Tag Archives: lawyer

The Law Firm as a Learning Organisation

“The shift to a learning culture is an aspiration; in practice it will take a long time and success in any organisation may be patchy, or even go into reverse on occasion.”  pg 15 Learning and Development 2020: A Guide For The Next Decade

It seems quite apt that my blog post following on from the previous one should look at this issue of developing a learning culture.

The quote is taken from Martyn Sloman’s excellent, and free, report on learning and development.  Follow the link above.

What do law firms have to do to develop a learning culture?

What unique obstacles are there, if any, within law firms?

What examples are there in the market place that demonstrate this learning culture aspiration, and how do they respond to it?

My own view is that competence is often narrowly evaluated within organisations including law firms.  We might see an excellent lawyer as someone who has the most remarkable knowledge of a certain area of law, and the ability to exploit that.

At the same time, however, we might see other skills as being sorely lacking.  Communication, presentation or effectiveness might all be close to nil with these shortcomings either overlooked or covered up.

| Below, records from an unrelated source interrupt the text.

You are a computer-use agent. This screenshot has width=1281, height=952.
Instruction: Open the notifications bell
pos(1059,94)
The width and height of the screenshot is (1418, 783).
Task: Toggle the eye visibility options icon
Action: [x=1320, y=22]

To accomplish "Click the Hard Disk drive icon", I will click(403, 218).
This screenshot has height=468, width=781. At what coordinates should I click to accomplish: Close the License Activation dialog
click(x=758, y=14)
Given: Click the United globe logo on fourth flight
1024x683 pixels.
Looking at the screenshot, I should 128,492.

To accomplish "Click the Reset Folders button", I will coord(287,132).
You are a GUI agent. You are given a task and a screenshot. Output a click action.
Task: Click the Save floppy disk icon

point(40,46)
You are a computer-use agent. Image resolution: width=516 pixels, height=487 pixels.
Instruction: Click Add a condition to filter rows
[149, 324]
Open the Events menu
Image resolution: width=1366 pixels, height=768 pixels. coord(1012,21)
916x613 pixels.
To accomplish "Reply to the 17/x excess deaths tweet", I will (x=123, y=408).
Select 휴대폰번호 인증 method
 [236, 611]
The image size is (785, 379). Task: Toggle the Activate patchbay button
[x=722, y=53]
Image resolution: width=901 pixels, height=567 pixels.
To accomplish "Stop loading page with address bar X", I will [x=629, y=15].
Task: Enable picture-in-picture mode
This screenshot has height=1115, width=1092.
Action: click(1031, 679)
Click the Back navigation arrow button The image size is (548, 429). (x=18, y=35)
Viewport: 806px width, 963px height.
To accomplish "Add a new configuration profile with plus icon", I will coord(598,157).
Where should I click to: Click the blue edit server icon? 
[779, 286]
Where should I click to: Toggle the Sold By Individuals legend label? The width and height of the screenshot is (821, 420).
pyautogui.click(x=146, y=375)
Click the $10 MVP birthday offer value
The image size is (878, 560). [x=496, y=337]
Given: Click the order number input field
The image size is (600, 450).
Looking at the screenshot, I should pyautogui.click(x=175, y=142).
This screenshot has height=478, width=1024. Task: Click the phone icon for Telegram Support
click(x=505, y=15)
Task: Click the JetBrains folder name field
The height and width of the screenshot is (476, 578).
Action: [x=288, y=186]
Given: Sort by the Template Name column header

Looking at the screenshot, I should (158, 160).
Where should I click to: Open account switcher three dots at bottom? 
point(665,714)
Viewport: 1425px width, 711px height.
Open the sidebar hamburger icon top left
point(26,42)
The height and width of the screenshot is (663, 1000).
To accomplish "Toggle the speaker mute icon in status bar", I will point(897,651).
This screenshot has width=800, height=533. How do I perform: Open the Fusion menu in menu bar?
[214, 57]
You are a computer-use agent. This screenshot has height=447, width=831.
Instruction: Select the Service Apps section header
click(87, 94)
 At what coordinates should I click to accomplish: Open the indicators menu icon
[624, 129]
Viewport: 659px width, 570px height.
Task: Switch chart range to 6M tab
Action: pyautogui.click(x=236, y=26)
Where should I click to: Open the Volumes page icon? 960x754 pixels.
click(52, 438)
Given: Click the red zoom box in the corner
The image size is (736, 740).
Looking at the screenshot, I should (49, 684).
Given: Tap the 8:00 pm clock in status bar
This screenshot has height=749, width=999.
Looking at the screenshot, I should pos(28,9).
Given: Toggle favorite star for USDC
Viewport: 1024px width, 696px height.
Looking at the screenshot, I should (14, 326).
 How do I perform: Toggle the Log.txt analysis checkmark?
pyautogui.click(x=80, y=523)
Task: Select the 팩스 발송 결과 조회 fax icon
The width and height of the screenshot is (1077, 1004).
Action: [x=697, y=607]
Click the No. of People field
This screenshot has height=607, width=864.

It can be very difficult to accept that although we might be exceptional in one area that we are verging on the incompetent in others.  As a provocation I put forward the suggestion that future legal service providers might need very little in the way of specific legal knowledge.  They will always be able to access that particular commodity.  The new excellence may well, instead, be measured by accessibility, flexibility and alternative funding structures.

To my mind, the learning culture aspiration opens up a curiosity and an appetite to learn new ways of dealing, serving, working and thinking.  If we can do something to turn on that curiosity then my hunch is that we would see much more fluidity and responsiveness in the emerging legal services market.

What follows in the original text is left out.